Page:Lamy, Féron - Dans la terre promise, paru dans Le Soleil, Québec, du 21 nov au 17 déc 1929.pdf/38

Cette page a été validée par deux contributeurs.

Mais cela demanda une dizaine de jours pendant lesquels l’ennui nous prit, commençant à ronger notre bel enthousiasme.

« Pour y échapper, je sortais quelquefois me promener dans la campagne à la chasse des poules de prairie, laissant ma femme aider Mme R… dans son ménage. Un dimanche, que l’engagé de la ferme — un Breton d’une vingtaine d’années, au pays depuis 6 mois — m’accompagnait, histoire de se distraire, il nous arriva à tous deux une petite aventure assez piquante. Nous parlions des bêtes à fourrures du pays : vison, hermines, lynx, etc., dont je n’avais encore vu d’échantillons vivants — il est vrai que la saison se passait — et des lucratifs revenus que leur chasse pouvait donner quand à 200 mètres devant nous, sortant d’un buisson, nous voyons apparaître une bête un peu plus grosse qu’un chat, d’un pelage noir lustré magnifique, ornée d’une queue en panache, et barrée sur le dos d’une large bande d’un blanc de neige allant de sa tête à sa queue.

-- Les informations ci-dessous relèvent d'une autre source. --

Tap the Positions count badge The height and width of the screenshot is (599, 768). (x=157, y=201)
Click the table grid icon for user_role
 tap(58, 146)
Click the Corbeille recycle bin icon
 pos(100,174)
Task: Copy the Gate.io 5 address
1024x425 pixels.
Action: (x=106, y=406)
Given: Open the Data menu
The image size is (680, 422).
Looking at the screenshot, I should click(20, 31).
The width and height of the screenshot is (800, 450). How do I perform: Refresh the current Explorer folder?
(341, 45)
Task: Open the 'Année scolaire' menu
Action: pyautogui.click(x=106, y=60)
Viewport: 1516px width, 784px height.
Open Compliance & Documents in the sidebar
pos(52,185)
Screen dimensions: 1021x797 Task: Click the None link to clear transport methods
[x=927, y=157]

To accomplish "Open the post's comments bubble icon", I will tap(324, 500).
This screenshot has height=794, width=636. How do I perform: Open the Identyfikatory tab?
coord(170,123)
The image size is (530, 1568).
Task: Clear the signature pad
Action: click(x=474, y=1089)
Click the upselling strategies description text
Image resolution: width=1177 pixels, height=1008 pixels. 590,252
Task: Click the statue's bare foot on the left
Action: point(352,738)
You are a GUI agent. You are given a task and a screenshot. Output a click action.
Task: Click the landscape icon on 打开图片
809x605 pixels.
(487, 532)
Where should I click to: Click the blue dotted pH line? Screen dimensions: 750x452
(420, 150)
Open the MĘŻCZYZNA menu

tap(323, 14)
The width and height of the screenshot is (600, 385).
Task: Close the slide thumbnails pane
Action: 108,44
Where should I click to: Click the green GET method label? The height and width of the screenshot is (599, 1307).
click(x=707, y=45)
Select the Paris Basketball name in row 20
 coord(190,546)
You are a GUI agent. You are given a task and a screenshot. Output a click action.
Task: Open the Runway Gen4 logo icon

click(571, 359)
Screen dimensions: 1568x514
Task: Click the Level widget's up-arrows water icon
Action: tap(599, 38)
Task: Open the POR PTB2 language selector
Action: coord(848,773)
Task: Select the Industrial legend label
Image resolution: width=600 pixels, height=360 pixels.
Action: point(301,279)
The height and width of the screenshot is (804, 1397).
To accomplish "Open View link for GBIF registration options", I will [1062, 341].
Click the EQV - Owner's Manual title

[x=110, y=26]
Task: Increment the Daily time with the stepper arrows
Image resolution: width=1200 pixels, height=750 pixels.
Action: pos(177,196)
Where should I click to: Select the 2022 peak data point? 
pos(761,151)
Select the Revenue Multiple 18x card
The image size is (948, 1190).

— Il y a de l’hermine là-dedans, dis-je, tâchons de la prendre, nous partagerons !

— Ah ! je veux bien, répondit le gars, car c’est sûrement une bête de prix !

« Et nous voilà à cerner l’animal — lequel d’ailleurs ne courait pas très vite — l’acculant à un petit buisson au pied duquel il s’accroupit d’une manière étrange, sa queue par-dessus sa tête, mais nous faisant face néanmoins.

« Mais comment le tuer sans abîmer la peau ? les cartouches à plomb ne pouvaient servir ici ! Heureusement, avais-je sur moi un revolver — cadeau de mes collègues de bureau — d’un modelé nouveau, tirant des balles blindés avec de la poudre sans fumée : une merveille !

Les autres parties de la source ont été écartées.